Hey all, I've just enrolled in the Graduate Diploma of Brweing at Edith Cowan University in WA. I'll be studying part-time as I still have a full time job.

Feel free to post any experiences or let me know if you are/were/will be studying brewing at ECU, and I'll be happy to answer any questions as well.


----------



## O'Henry (29/1/10)

I'll be there. Met Hugh yesterday and he took me through all the gear. Was great. Are you in the industry already whitegoose?


----------



## whitegoose (29/1/10)

O said:


> No I'm in the IT industry but keen to get out and into brewing. I figure worst case I'll be a better homebrewer, best case, it'll lead to a career change. Are you in the industry?
> 
> I might call Hugh now - I left a message with him on the landline yesterday but got no reply.
> 
> Guess I'll see you at uni!


----------



## O'Henry (29/1/10)

He is not so great with the telephone. I managed to set up an appointment with him. Only spoke on the phone twice but I must have called 6 times. You can email him too. 

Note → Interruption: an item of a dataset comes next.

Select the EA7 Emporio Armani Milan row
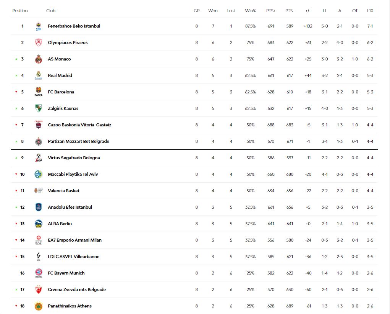Viewport: 390px width, 314px height. (x=194, y=240)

I'm also not in the industry, but am in no industry really. Finished studying in 2008 and then did not much of anything last year. Looked for work but not a lot in my field, so now I'm over here putting my degree to good use...


----------



## whitegoose (29/1/10)

Had a chat to Hugh - he seems like a really good bloke! All systems go...


----------



## brendanos (6/2/10)

Fingers crossed here - should find out in the next few days if Hugh has talked some sense into ECU Admissions.


----------



## brendanos (24/2/10)

And we're off!

whitegoose - are you the late starter?


----------



## whitegoose (25/2/10)

brendanos said:


> And we're off!
> 
> whitegoose - are you the late starter?


Yeah mate I've been over in Brisbane for work all week - I'll be there on Monday though - I'm pumped!!

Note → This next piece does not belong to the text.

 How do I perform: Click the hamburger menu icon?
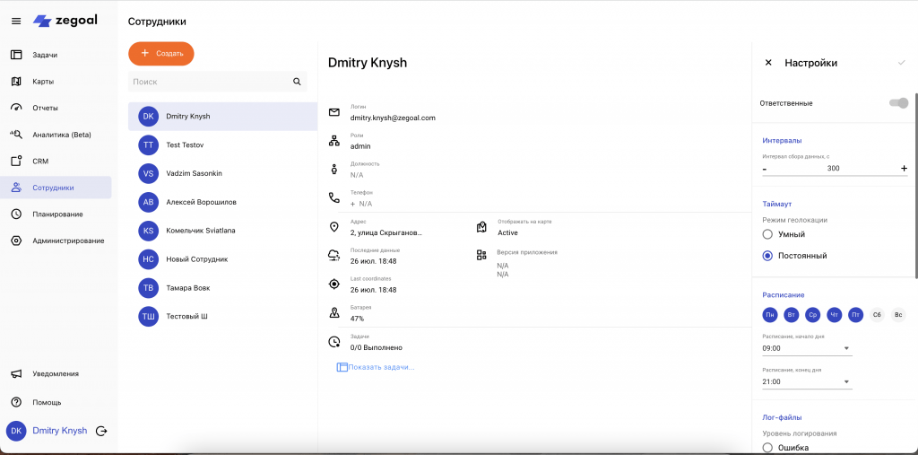(15, 21)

How did it go? Did I miss anything of note? I might flick Hugh an email.

What units are you enrolled in?


----------



## O'Henry (26/2/10)

brendanos and I are enrolled in all the units. Looking forward to meeting you. See you at class!


----------



## fifey (5/5/11)

I am a bit confused with the prerequisites for the Grad. Dip. at ECU. It says I need industry experience or a Bachelor and the Grad. Cert. but it seems the Grad. Cert. has been axed? Though chances are the format will have changed again by the time I'm ready to do it.

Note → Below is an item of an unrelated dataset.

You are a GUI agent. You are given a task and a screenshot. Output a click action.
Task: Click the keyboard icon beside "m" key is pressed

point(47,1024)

What are your opinions of the course?


----------



## brendanos (8/5/11)

You need a Bachelor/Undergraduate Degree or industry experience. Prior learning doesn't hurt. Persistance also pays off. The Grad Cert. never took off, though they run a short course which may be a foot in the door -

http://www.microbrewing.com.au/noticeboard...rt-course-.html

If you are self motivated, enjoy studying & know what you want out of the course then I would encourage you to contact Hugh Dunn. As a Grad Dip you really need to grab the bull by the horns and milk it for all it's worth.


----------



## Stormahead (15/7/12)

Is anyone here doing the course this year?


----------



## WitWonder (16/12/14)

Seems this course has been discontinued


----------